Source document:
○ ○ ○ ○ ○

Sens. Orrin Hatch and Jeff Sessions, the Republican leaders on the judiciary committee now that Arlen Specter has switched parties, have so far lowered expectations for a fight. Hatch said out of the gate that it would be a "real dilemma" for his party to oppose two of the women on many shortlists (including a new one whittled down to six names), Solicitor General Elena Kagan and appellate Judge Sonia Sotomayor. Kagan is "a brilliant lawyer," Hatch said, and Sotomayor would be a "tough prospect" to oppose because "she is not only female but she is a Latino" and "understands human hardship." Hardly fighting words. Nor is the denouncing of Obama's interest in judicial "empathy" getting the Republicans far.

Sessions, meanwhile, said that "the American people might feel—might feel uneasy" about a gay nominee but that he would not oppose a pick of Obama's based on sexual orientation. The conservative groups Focus on the Family and Family Research Council similarly hedged, saying that they'll oppose a nominee with a "pro-gay ideology" or record of "homosexual rights activism." The bet is apparently that beyond the base, gay-bashing won't resonate, but framing the nomination as a battle over nationalizing gay rights still might.

If the Republicans could point to a looming showdown in the federal courts over a national right to gay marriage and tie the nominee to it, they might have a wedge-issue winner. But same-sex marriage supporters have been taking their fight to fusty states like Iowa and Maine, not the U.S. Supreme Court. And no one on the short list has a public record of jumping up and down for court-ordered gay marriage, as far as we know. When Obama nominated Elena Kagan as solicitor general in January, some Republicans opposed her based on Kagan's support, as Harvard Law School dean, for a suit that sought to keep military recruiters off campus because of the military's "don't ask, don't tell" policy. Kagan did say she backed the suit—but her law school didn't join it. She was confirmed to her current post by a vote of 61-31. How would the Republicans who voted for her to be solicitor general explain a no vote for her now?

On abortion, Republicans may have even less traction. Obama is expected to pick a pro-choice justice. It will be hard to cast that basic stance in itself as extremist. (Hatch has said that if the president picks a nominee "in the mainstream," "he'll probably have a pretty easy time.") So instead of a general barrage, the Republicans have opened fire on the abortion front against only Judge Diane Wood of the 7th Circuit.

Hatch said of Wood, who is at the top of many shortlists, "She is so sympathetic to issues like abortion rights that she even applied it in racketeering laws." He was talking about the case NOW v. Scheidler, a decadeslong fight over using federal anti-racketeering law to punish protesters at abortion clinics. It's true that Wood ruled repeatedly against the protesters and that she based her rulings in part on the RICO statute better known as a tool for going after mobsters. But if you drill down through the layers of litigation, Scheidler doesn't make for much of a Republican sound bite.

The National Organization for Women and two abortion providers brought Scheidler as a suit against the Pro-Life Action Network, which included groups like Operation Rescue and some of its leaders, over tactics used in the 1980s to disrupt abortion clinics. In what they called "rescues," PLAN sent its members not to accost patients going into the clinics or even to block entrances. Instead, the protesters stormed inside, wrecked medical equipment, chained their bodies to operating tables, and assaulted staff and patients. In Los Angeles, protesters grabbed a patient who'd come to the clinic for a follow-up appointment for ovarian surgery. The rough treatment reopened her incisions, and she had to be rushed to the hospital.

○ ○ ○ ○ ○

Task directions: Output the passage of the article on the Supreme Court nomination between "The National Organization" and "to the hospital.", inclusive, copying it word for word. The entries that come after this article have no connection to it.

Recorded data:
○ ○ ○ ○ ○

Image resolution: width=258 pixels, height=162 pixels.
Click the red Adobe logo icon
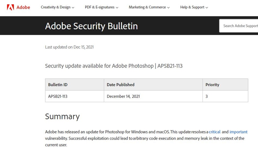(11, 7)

○ ○ ○ ○ ○

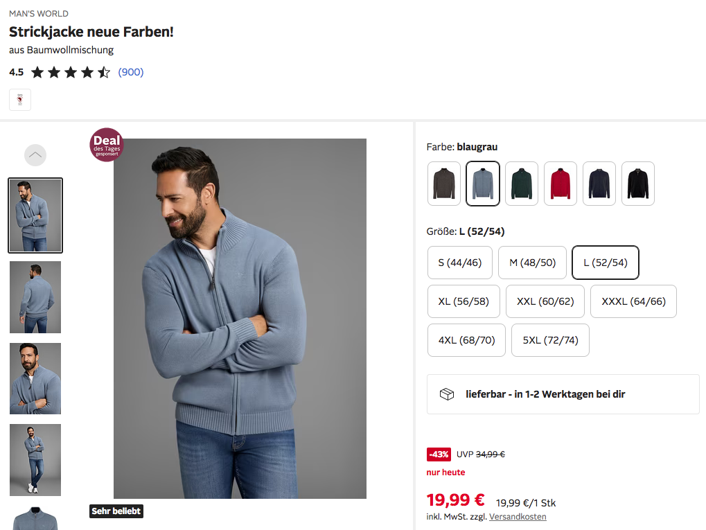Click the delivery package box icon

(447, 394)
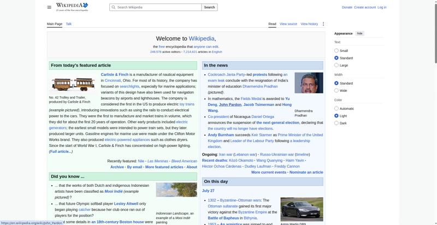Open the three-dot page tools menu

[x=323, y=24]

○ ○ ○ ○ ○

Answer to this problem:
The National Organization for Women and two abortion providers brought Scheidler as a suit against the Pro-Life Action Network, which included groups like Operation Rescue and some of its leaders, over tactics used in the 1980s to disrupt abortion clinics. In what they called "rescues," PLAN sent its members not to accost patients going into the clinics or even to block entrances. Instead, the protesters stormed inside, wrecked medical equipment, chained their bodies to operating tables, and assaulted staff and patients. In Los Angeles, protesters grabbed a patient who'd come to the clinic for a follow-up appointment for ovarian surgery. The rough treatment reopened her incisions, and she had to be rushed to the hospital.